(Interface element records)
####

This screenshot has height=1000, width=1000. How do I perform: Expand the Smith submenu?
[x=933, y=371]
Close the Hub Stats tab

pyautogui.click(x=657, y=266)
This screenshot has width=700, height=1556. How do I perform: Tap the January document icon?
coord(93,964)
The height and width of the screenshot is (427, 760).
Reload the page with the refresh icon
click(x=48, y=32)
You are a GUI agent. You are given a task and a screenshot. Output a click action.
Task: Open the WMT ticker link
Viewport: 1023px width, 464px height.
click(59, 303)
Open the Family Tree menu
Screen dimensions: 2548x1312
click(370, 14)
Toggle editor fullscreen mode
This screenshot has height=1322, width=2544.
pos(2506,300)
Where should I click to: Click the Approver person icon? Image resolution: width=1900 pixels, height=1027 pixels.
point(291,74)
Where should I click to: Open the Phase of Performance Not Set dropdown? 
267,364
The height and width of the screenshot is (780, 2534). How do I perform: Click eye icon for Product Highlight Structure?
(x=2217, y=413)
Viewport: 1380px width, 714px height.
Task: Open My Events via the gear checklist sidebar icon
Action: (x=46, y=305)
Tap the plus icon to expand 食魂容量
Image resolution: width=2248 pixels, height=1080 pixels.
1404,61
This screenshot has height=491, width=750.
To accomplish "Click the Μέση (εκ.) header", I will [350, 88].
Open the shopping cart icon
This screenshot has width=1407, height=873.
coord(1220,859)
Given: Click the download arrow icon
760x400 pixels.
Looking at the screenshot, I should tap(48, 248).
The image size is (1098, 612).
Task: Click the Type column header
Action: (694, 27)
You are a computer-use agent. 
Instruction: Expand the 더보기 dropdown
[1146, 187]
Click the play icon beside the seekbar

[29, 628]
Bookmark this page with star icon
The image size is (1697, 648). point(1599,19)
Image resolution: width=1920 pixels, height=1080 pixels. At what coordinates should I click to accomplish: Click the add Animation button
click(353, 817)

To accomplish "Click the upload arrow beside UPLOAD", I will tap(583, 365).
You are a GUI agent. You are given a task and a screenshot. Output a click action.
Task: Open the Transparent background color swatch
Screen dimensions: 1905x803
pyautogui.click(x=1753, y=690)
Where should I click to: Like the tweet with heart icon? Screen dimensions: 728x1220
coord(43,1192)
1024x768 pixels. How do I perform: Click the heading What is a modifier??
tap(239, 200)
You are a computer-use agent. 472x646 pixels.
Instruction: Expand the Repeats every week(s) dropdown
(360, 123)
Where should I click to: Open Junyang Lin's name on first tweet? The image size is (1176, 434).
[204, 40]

####

▶ [Description of the task]:
Express the records as a two-column CSV with the header row "prompt,action", one row per record. Start with the line containing "Where should I click to: Open Junyang" and go on through the end of the records. Put each record's text and its answer in single quoted fields, replacing line breaks with spaces.

▶ [In response]:
prompt,action
"Where should I click to: Open Junyang Lin's name on first tweet? The image size is (1176, 434).","[204, 40]"